Occupazione dello Scientifico finita, i ragazzi tornano a Scuola con ''riserva''
I ragazzi del Liceo Scientifico ''Amari'' di Patti hanno interrotto l'occupazione della sede di contrada Rasola.
I ragazzi del Liceo Scientifico ''Amari'' di Patti hanno interrotto l'occupazione della sede di contrada Rasola.
Per la prima volta nella storia della Scuola, non solo di Patti ma probabilmente nel mondo, dei ragazzi hanno occupato una scuola durante le vacanze estive. Solitamente la voglia di non fare lezione ha il sopravvento sugli studenti, i quali, a volte, approfittando di questa o quell'altra problematica inscenano manifestazioni di protesta.
Stavolta a Patti non è andata così. I ragazzi dello Scientifico con grande senso di maturità hanno rovesciato questo stereotipo; l'occupazione l'hanno fatta durante le vacanze, quando i loro amici erano sulle spiagge a divertirsi. Probabilmente questi i ragazzi agli occhi di altri studenti verranno additati come un poco stupidi. Così invece non è. La loro è stata e continua ad essere la protesta di chi ha un problema, serio, e vuole una volta per tutte risolverlo. Questi ragazzi non chiedono più chiacchiere, promesse da campagna elettorale. A Patti si è votato da poco, fare delle promesse del genere sarebbe stupido. In un Comune viciniore, Brolo, si voterà il prossimo anno ed ecco che arriva la disponibilità ad allocare la scuola in una struttura di proprietà del Comune.

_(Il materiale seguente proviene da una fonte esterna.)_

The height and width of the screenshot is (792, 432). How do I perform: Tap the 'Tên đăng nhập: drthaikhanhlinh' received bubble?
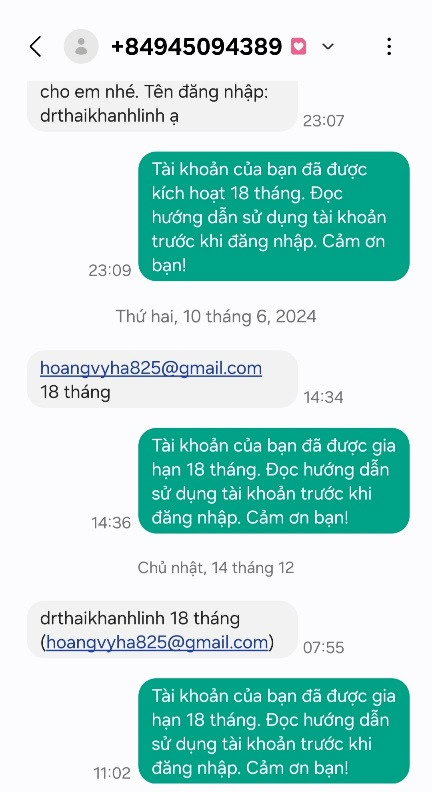click(x=162, y=105)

Una proposta certamente allettante, ma che forse sarebbe stato meglio fare qualche anno prima, il problema c'è da cinquant'anni, non a ridosso delle elezioni comunali. Già una volta Patti s'è lasciata ''fregare'' da Brolo, permettendo che in quel Comune si allocasse l'istituto alberghiero sede associata del Gepy Faranda di Patti. Altra storia comunque, erano altri gli amministratori. Oggi verrà fatto l'errore del passato?
I ragazzi che hanno messo in atto l'occupazione della scuola, intanto, con una nota tengono ad affermare ''in maniera CHIARA e FORTE che - scrivono - non vogliamo togliere a nessuno il diritto allo studio, ma che ci battiamo proprio perché tale diritto possa essere esercitato da tutti gli studenti in locali idonei ed in condizioni di sicurezza accettabili. Noi ci siamo battuti, e continueremo a farlo nei modi e nelle forme che scaturiranno dalle prossime consultazioni assembleari, affinché - proseguono i ragazzi - si giunga ad una soluzione a breve termine per trasferire il Liceo Scientifico in locali più idonei almeno entro il corrente anno nonché ad una soluzione a lungo termine (non eccessivamente lungo) per dotare la nostra scuola di una sede in tutto e per tutto conforme a quelle Leggi che lo Stato si è dato ma che non ha finora rispettato''.
Infine lanciano un appello al presidente della Provincia, al neo dirigente scolastico e al sindaco.
''Al Presidente della Provincia di Messina, Ente al quale è affidata istituzionalmente la competenza sull'edilizia scolastica degli Istituti Superiori, diciamo che non siamo più disposti a tollerare le inadempienze, i ritardi e le indecisioni che hanno causato negli ultimi quarant’anni l'impossibilità di dotare il Liceo Scientifico di Patti di una sede adeguata.
Alla nuova Dirigente, da pochi giorni insediatasi, auguriamo un Buon Lavoro e nelle sue mani riponiamo la nostra fiducia affinché possa essere di stimolo, al nostro fianco e al fianco dei nostri genitori, per trovare la giusta soluzione al problema che ci affligge.
Al Sindaco di Patti, anch'egli da poco insediatosi alla guida dell'amministrazione comunale, vogliamo ricordare che se la nostra lotta otterrà qualche risultato il primo a trarne beneficio, dopo studenti ed insegnanti, sarà proprio il comune di Patti il quale potrà avere finalmente un liceo degno di questo nome verso cui si potranno indirizzare i futuri studenti dei paesi del circondario. Confidiamo che egli possa avere quello scatto di orgoglio, che è mancato ai suoi predecessori, necessario per farsi inflessibile portavoce delle nostre esigenze e per prendere senza indugi le decisioni che gli competono''.
Adesso si attende di conoscere l'esito dell'incontro che si terrà domattina nella sede del Liceo, che dovrebbe vedere allo stesso tavolo la Provincia, il Comune, la dirigenza scolastica, gli studenti e le famiglie.